Page:Verne - L’École des Robinsons - Le Rayon vert.djvu/344

La bibliothèque libre.
Cette page a été validée par deux contributeurs.
124
le rayon-vert

À six heures du soir, les observateurs, groupés en un endroit bien découvert, occupaient leur poste.

C’était à l’extrémité septentrionale de l’île, sur la crête supérieure de la colline de l’Abbé. De ce sommet, le regard pouvait circulairement embrasser, dans l’est, toute la portion élevée de l’île de Mull. Au nord, l’îlot de Staffa apparaissait comme une énorme carapace de tortue, échouée dans les eaux des Hébrides. Au delà, Elva et Gometra se détachaient du littoral prolongé de la grande île. Vers l’ouest, le sud-ouest et le nord-ouest, se développait l’immense mer.

Le soleil s’abaissait rapidement par une trajectoire oblique. Le périmètre de l’horizon se dessinait d’un trait noir, qu’on eût cru tracé à l’encre de Chine. À l’opposé, toutes les fenêtres des maisons d’Iona s’enflammaient comme au reflet d’un incendie, dont les flammes auraient été des flammes d’or.

Miss Campbell et Olivier Sinclair, les frères Melvill, dame Bess et Partridge, saisis par ce sublime spectacle, restaient silencieux. Ils regardaient, en fermant à demi leurs paupières, ce disque qui se déformait, qui se gonflait parallèlement à la ligue d’eau, et prenait la forme d’une énorme montgolfière écarlate. Il n’y avait pas une seule vapeur au large.

« Je crois que nous le tenons, cette fois, redit le frère Sam.

— Je le crois aussi, répondit le frère Sib.

— Silence, mes oncles !.. » s’écria miss Campbell.

Et ils se turent, et ils retinrent leur respiration, comme s’ils eussent craint qu’elle ne se condensât sous la forme d’un léger nuage, qui aurait pu voiler le disque du soleil.

L’astre avait enfin mordu l’horizon de son bord inférieur. Il s’élargissait, il s’élargissait encore, comme s’il se fût empli intérieurement d’un lumineux fluide.

Tous aspiraient des yeux ses derniers rayons.

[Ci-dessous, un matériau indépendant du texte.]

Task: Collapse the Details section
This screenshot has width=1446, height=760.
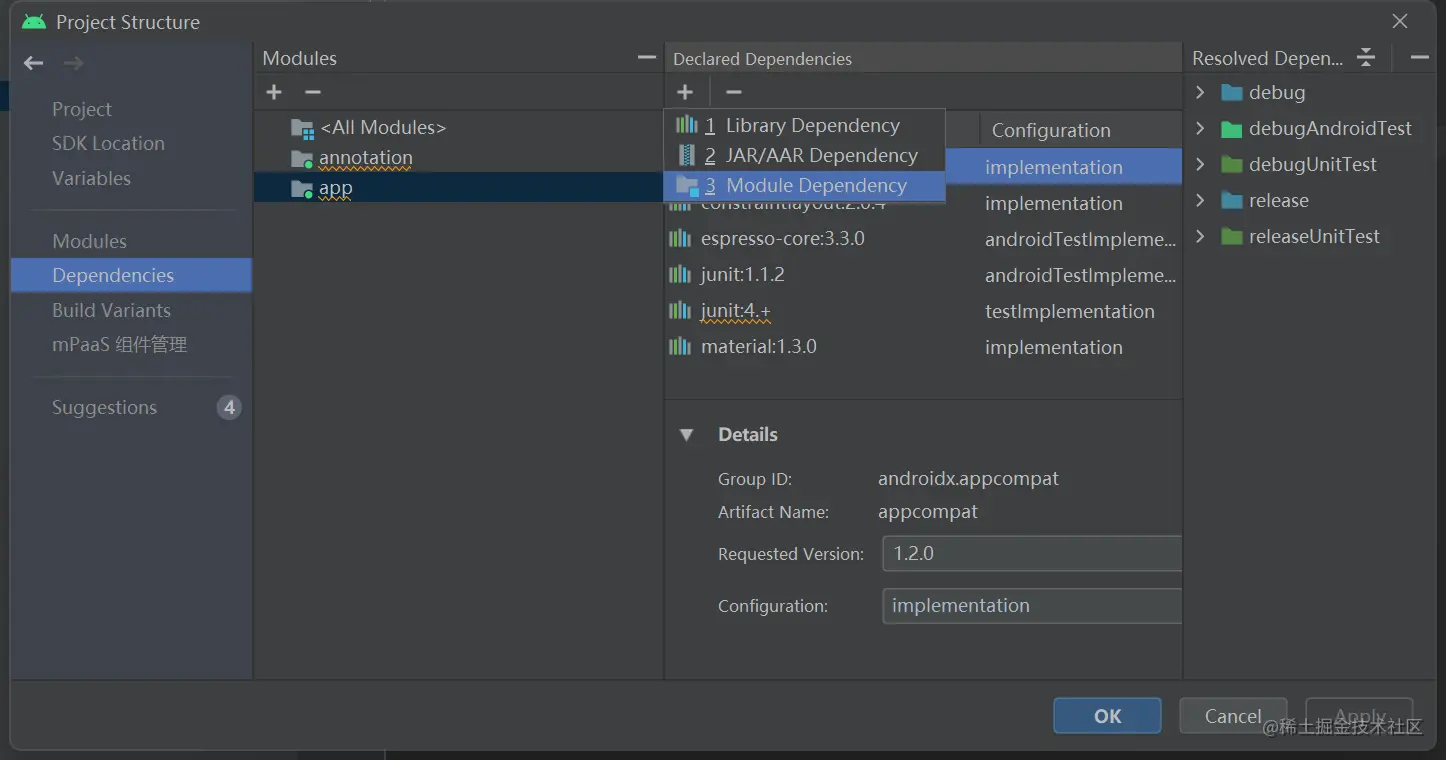Action: 686,435
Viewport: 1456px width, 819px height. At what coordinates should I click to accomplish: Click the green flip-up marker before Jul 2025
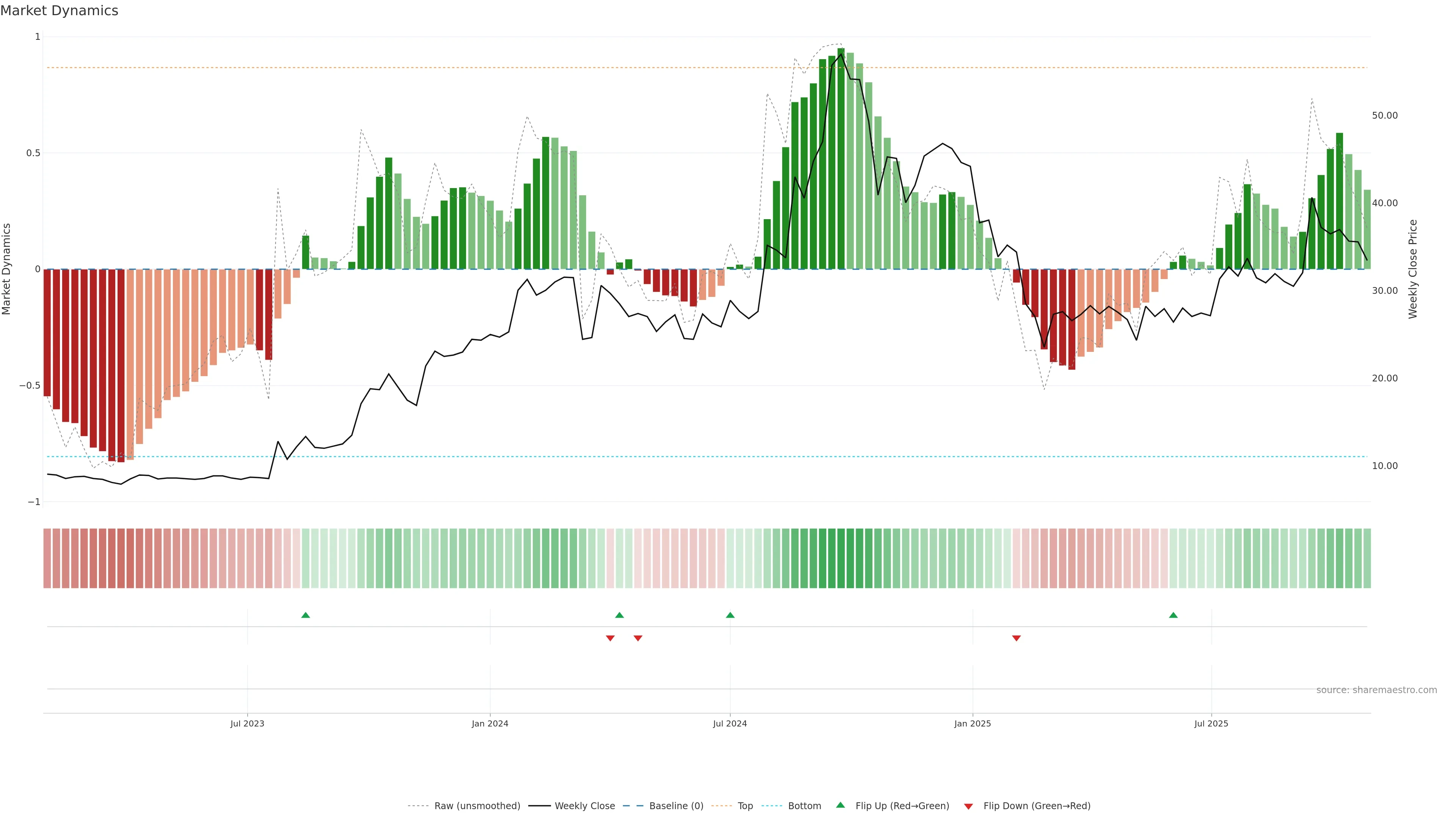tap(1174, 615)
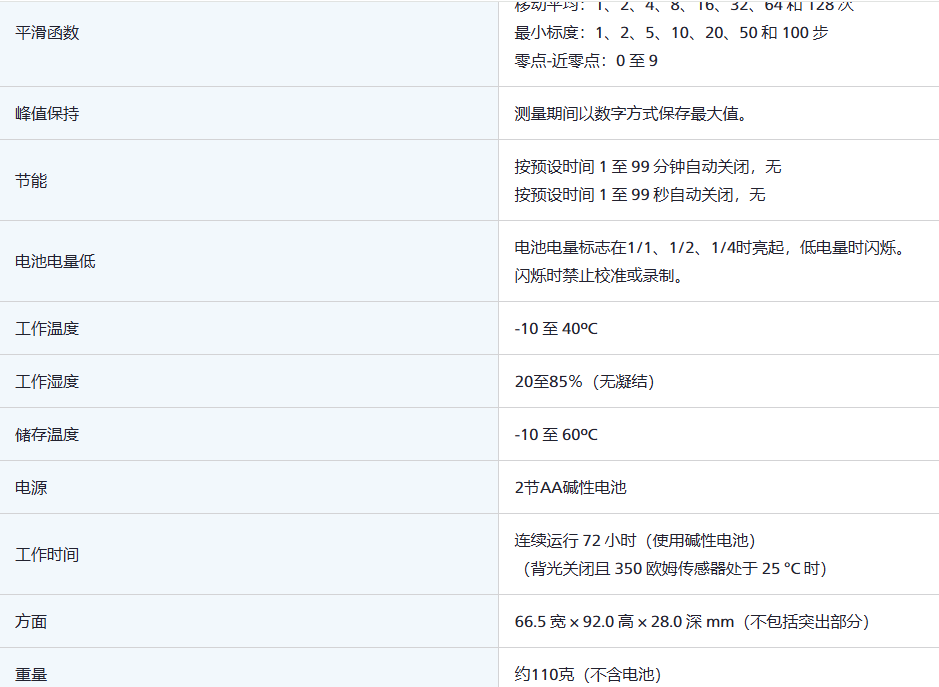Select the -10 至 40ºC value
This screenshot has height=687, width=939.
tap(556, 329)
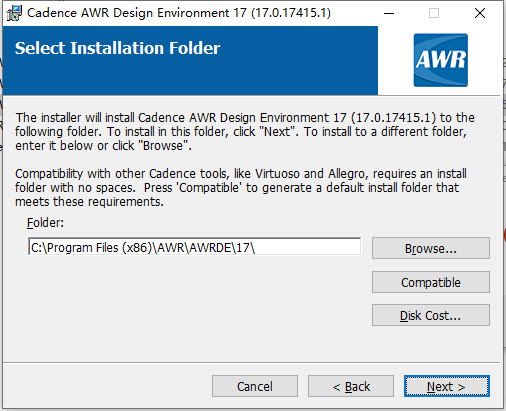This screenshot has height=411, width=506.
Task: Open the Disk Cost... dialog
Action: click(431, 315)
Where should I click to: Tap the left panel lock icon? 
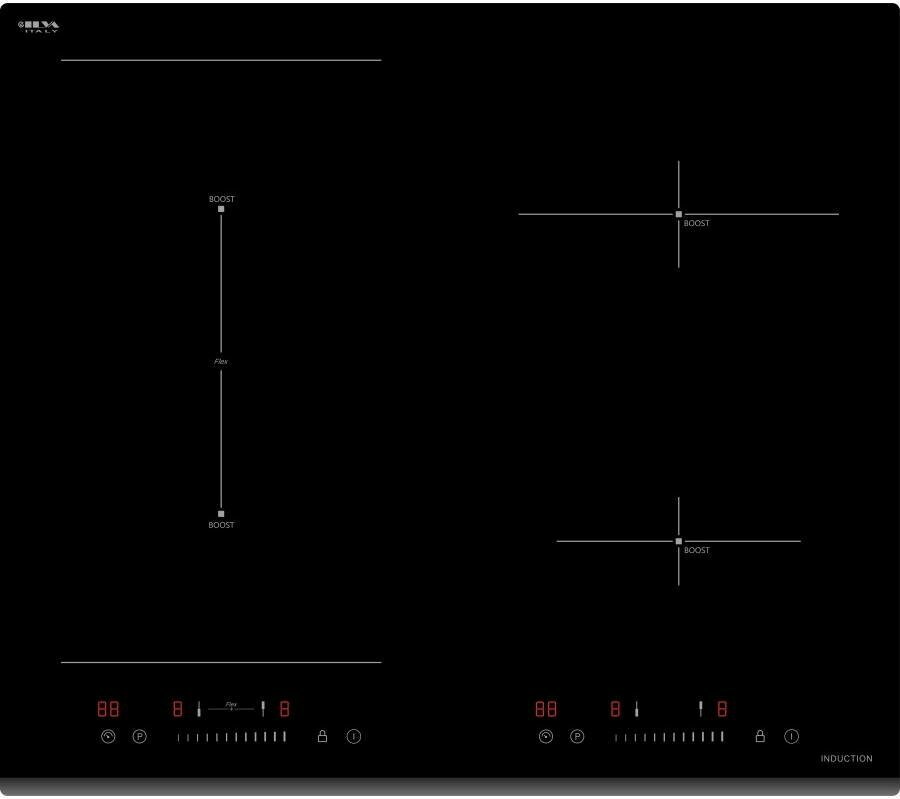click(x=322, y=736)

Tel Arago, installé dans les déserts de Palma, sur la côte d’Espagne, épiait le signal de feu qui devait apparaître au sommet de l’île d’Iviça, et lui permettre de fermer le dernier triangle de sa méridienne !

Enfin, un léger segment de l’arc supérieur, ce fut tout ce qui resta du disque à l’affleurement des eaux. Avant quinze secondes, le suprême rayon allait être lancé dans l’espace, et donnerait aux yeux, prêts à la recevoir, cette impression d’un vert paradisiaque !…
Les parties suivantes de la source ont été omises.